Saved entries
_ _ _

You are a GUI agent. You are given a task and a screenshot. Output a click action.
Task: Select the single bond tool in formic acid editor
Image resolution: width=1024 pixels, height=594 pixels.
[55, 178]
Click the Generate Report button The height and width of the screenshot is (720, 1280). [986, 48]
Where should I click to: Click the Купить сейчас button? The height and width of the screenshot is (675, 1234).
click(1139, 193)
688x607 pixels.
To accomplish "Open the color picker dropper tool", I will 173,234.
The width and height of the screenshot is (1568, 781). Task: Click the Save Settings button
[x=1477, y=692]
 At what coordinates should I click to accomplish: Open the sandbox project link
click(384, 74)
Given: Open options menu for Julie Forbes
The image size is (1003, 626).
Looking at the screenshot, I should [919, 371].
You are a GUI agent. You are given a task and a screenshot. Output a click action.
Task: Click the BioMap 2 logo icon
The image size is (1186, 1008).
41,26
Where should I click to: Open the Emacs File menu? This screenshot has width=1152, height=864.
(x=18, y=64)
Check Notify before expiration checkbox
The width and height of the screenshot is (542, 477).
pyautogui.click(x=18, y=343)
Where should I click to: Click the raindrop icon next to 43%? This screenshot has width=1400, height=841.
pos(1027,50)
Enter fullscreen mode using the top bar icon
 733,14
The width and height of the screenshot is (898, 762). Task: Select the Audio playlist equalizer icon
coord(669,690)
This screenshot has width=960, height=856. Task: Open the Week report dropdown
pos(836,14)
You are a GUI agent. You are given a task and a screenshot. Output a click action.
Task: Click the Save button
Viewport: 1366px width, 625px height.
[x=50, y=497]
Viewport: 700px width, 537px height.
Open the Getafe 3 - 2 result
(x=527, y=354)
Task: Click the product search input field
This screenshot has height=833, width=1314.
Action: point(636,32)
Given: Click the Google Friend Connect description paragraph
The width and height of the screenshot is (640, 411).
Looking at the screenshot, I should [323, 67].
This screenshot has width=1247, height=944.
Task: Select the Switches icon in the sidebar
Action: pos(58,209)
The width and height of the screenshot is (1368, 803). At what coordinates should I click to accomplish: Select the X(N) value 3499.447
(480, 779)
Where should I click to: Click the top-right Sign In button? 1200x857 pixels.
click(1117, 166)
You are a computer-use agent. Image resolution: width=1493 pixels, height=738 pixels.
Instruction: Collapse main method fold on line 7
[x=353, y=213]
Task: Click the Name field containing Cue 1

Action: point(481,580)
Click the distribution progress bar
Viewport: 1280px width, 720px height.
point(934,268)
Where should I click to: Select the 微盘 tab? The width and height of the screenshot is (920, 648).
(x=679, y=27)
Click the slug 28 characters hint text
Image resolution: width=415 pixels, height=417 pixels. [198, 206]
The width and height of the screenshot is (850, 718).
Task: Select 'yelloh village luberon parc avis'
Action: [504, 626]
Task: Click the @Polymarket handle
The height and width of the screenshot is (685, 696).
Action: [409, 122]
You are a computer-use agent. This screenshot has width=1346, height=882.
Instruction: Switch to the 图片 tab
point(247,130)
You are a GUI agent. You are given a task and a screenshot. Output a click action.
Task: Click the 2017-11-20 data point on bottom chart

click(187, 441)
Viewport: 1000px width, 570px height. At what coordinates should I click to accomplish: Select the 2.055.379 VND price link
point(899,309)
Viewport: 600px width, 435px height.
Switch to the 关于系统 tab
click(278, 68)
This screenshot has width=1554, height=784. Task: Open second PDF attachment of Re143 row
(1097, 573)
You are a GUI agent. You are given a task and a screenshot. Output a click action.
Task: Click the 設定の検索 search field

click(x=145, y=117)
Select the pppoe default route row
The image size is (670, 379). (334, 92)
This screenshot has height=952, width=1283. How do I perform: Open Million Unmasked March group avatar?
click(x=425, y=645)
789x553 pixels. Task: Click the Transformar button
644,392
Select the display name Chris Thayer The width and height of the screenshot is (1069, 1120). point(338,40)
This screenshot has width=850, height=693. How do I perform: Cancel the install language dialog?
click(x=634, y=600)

_ _ _

** Problem details **
A verbatim copy of all the records is required. Write it out in full.

** Exercise answer **
You are a GUI agent. You are given a task and a screenshot. Output a click action.
Task: Select the single bond tool in formic acid editor
Image resolution: width=1024 pixels, height=594 pixels.
[55, 178]
Click the Generate Report button The height and width of the screenshot is (720, 1280). [986, 48]
Where should I click to: Click the Купить сейчас button? The height and width of the screenshot is (675, 1234).
click(1139, 193)
688x607 pixels.
To accomplish "Open the color picker dropper tool", I will 173,234.
The width and height of the screenshot is (1568, 781). Task: Click the Save Settings button
[x=1477, y=692]
 At what coordinates should I click to accomplish: Open the sandbox project link
click(384, 74)
Given: Open options menu for Julie Forbes
The image size is (1003, 626).
Looking at the screenshot, I should [919, 371].
You are a GUI agent. You are given a task and a screenshot. Output a click action.
Task: Click the BioMap 2 logo icon
The image size is (1186, 1008).
41,26
Where should I click to: Open the Emacs File menu? This screenshot has width=1152, height=864.
(x=18, y=64)
Check Notify before expiration checkbox
The width and height of the screenshot is (542, 477).
pyautogui.click(x=18, y=343)
Where should I click to: Click the raindrop icon next to 43%? This screenshot has width=1400, height=841.
pos(1027,50)
Enter fullscreen mode using the top bar icon
 733,14
The width and height of the screenshot is (898, 762). Task: Select the Audio playlist equalizer icon
coord(669,690)
This screenshot has width=960, height=856. Task: Open the Week report dropdown
pos(836,14)
You are a GUI agent. You are given a task and a screenshot. Output a click action.
Task: Click the Save button
Viewport: 1366px width, 625px height.
[x=50, y=497]
Viewport: 700px width, 537px height.
Open the Getafe 3 - 2 result
(x=527, y=354)
Task: Click the product search input field
This screenshot has height=833, width=1314.
Action: point(636,32)
Given: Click the Google Friend Connect description paragraph
The width and height of the screenshot is (640, 411).
Looking at the screenshot, I should [323, 67].
This screenshot has width=1247, height=944.
Task: Select the Switches icon in the sidebar
Action: pos(58,209)
The width and height of the screenshot is (1368, 803). At what coordinates should I click to accomplish: Select the X(N) value 3499.447
(480, 779)
Where should I click to: Click the top-right Sign In button? 1200x857 pixels.
click(1117, 166)
You are a computer-use agent. Image resolution: width=1493 pixels, height=738 pixels.
Instruction: Collapse main method fold on line 7
[x=353, y=213]
Task: Click the Name field containing Cue 1

Action: point(481,580)
Click the distribution progress bar
Viewport: 1280px width, 720px height.
point(934,268)
Where should I click to: Select the 微盘 tab? The width and height of the screenshot is (920, 648).
(x=679, y=27)
Click the slug 28 characters hint text
Image resolution: width=415 pixels, height=417 pixels. [198, 206]
The width and height of the screenshot is (850, 718).
Task: Select 'yelloh village luberon parc avis'
Action: [504, 626]
Task: Click the @Polymarket handle
The height and width of the screenshot is (685, 696).
Action: [409, 122]
You are a computer-use agent. This screenshot has width=1346, height=882.
Instruction: Switch to the 图片 tab
point(247,130)
You are a GUI agent. You are given a task and a screenshot. Output a click action.
Task: Click the 2017-11-20 data point on bottom chart

click(187, 441)
Viewport: 1000px width, 570px height. At what coordinates should I click to accomplish: Select the 2.055.379 VND price link
point(899,309)
Viewport: 600px width, 435px height.
Switch to the 关于系统 tab
click(278, 68)
This screenshot has width=1554, height=784. Task: Open second PDF attachment of Re143 row
(1097, 573)
You are a GUI agent. You are given a task and a screenshot. Output a click action.
Task: Click the 設定の検索 search field

click(x=145, y=117)
Select the pppoe default route row
The image size is (670, 379). (334, 92)
This screenshot has height=952, width=1283. How do I perform: Open Million Unmasked March group avatar?
click(x=425, y=645)
789x553 pixels. Task: Click the Transformar button
644,392
Select the display name Chris Thayer The width and height of the screenshot is (1069, 1120). point(338,40)
This screenshot has width=850, height=693. How do I perform: Cancel the install language dialog?
click(x=634, y=600)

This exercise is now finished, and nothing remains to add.